◆ EXERCISE DIRECTIONS
Leave the pictures out. Transcribe exactly every line from the start of the records through the one containing "This screenshot has height=512, width=946.".

[Collected data entries]
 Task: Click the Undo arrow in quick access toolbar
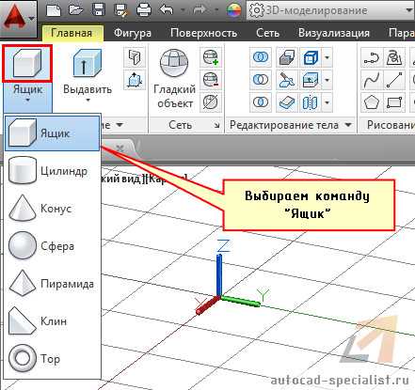point(167,10)
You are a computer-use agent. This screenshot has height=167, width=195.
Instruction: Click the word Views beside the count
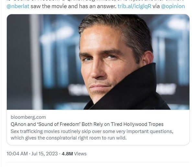click(80, 153)
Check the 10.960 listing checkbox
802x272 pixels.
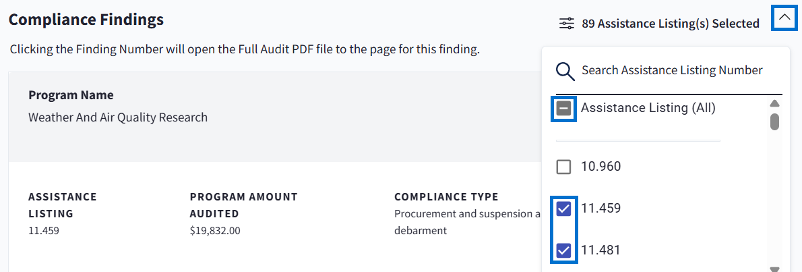click(564, 167)
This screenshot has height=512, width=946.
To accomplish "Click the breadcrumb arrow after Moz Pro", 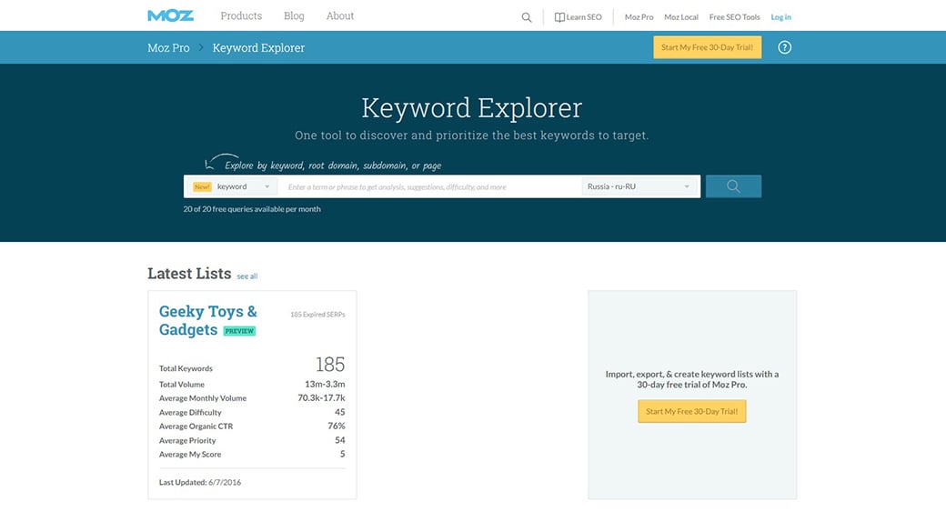I will point(201,47).
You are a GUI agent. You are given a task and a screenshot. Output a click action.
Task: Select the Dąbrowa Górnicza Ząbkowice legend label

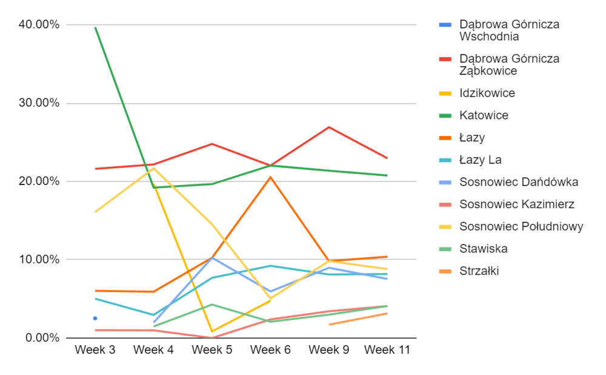(x=509, y=65)
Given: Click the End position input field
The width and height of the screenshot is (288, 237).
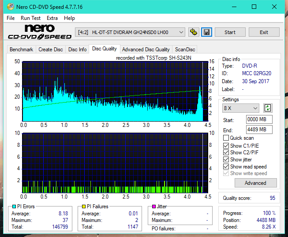Looking at the screenshot, I should [259, 130].
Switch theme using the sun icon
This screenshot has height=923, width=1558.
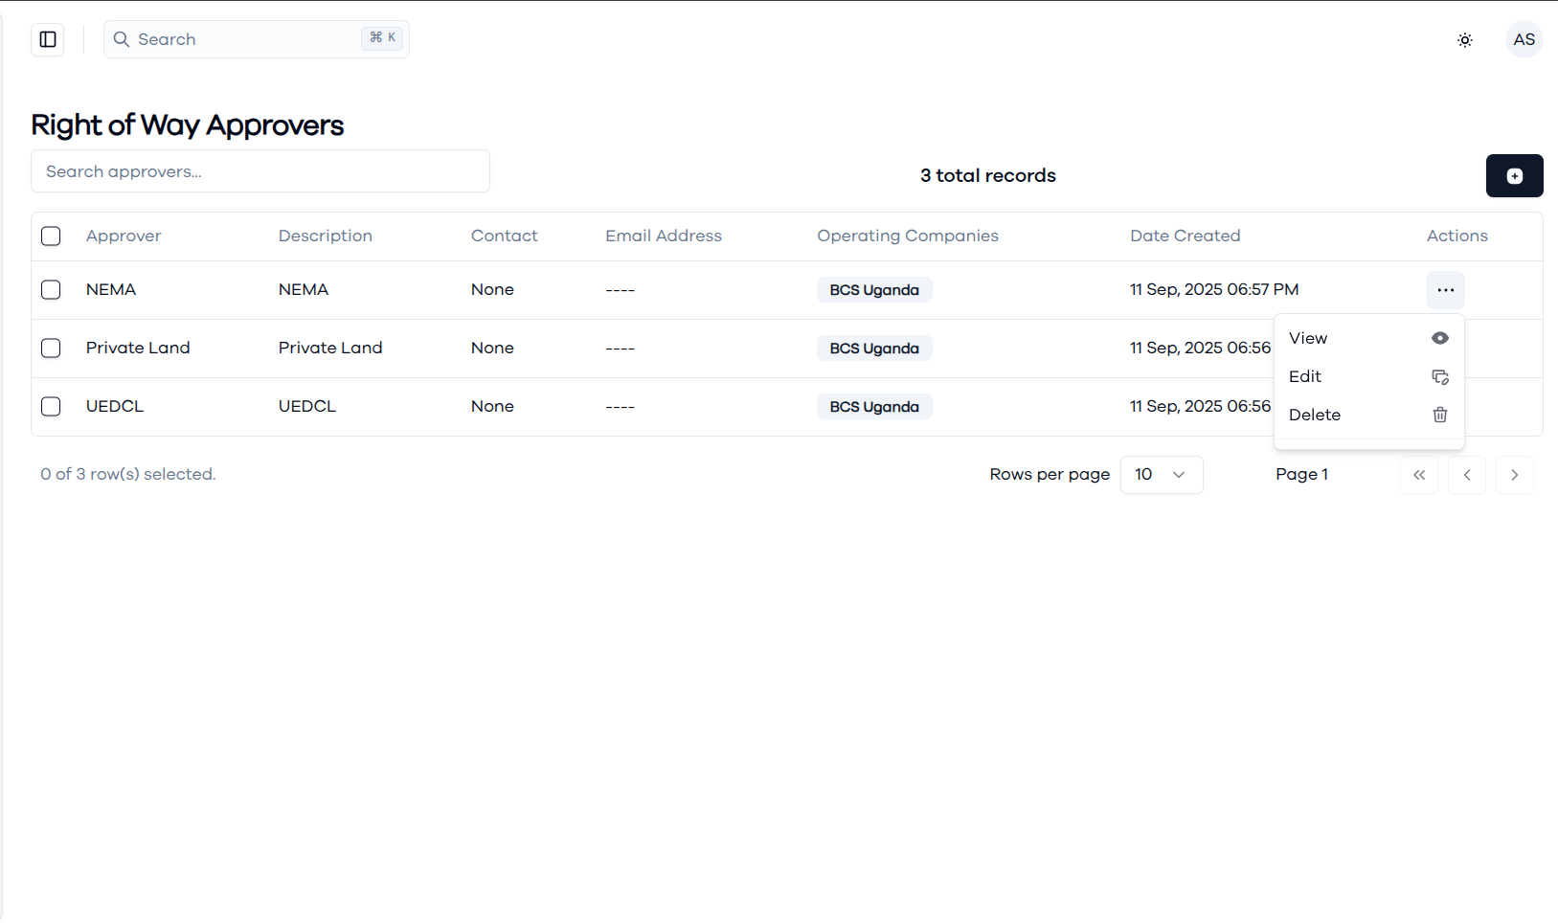[x=1465, y=40]
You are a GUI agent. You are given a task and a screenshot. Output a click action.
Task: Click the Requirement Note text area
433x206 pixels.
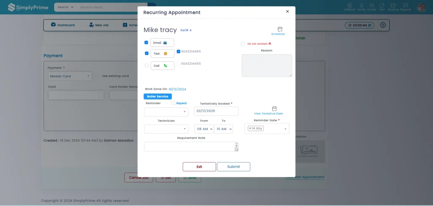191,146
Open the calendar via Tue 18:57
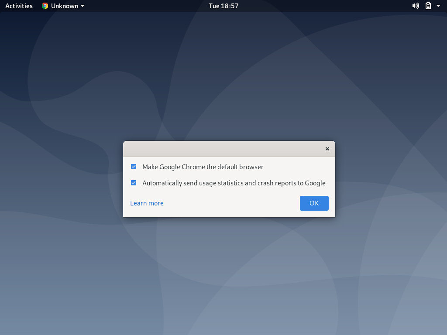447x335 pixels. pos(223,6)
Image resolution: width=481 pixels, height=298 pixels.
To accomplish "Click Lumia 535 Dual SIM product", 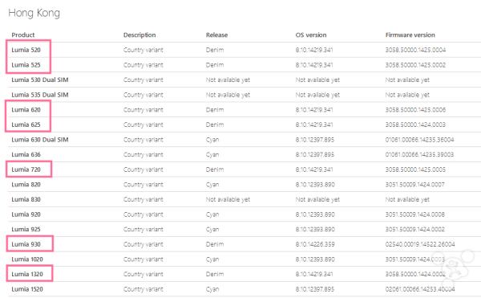I will [x=40, y=95].
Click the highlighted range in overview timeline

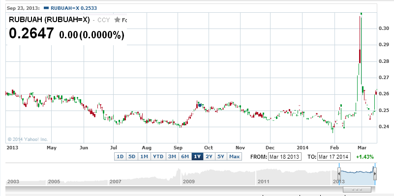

◆ ANSWER TO THE EXERCISE
 Task: Click the Undo arrow in quick access toolbar
point(167,10)
You are a computer-use agent. This screenshot has height=167, width=195.
Instruction: Click the word Views beside the count
click(80, 153)
Check the 10.960 listing checkbox
802x272 pixels.
click(564, 167)
This screenshot has height=512, width=946.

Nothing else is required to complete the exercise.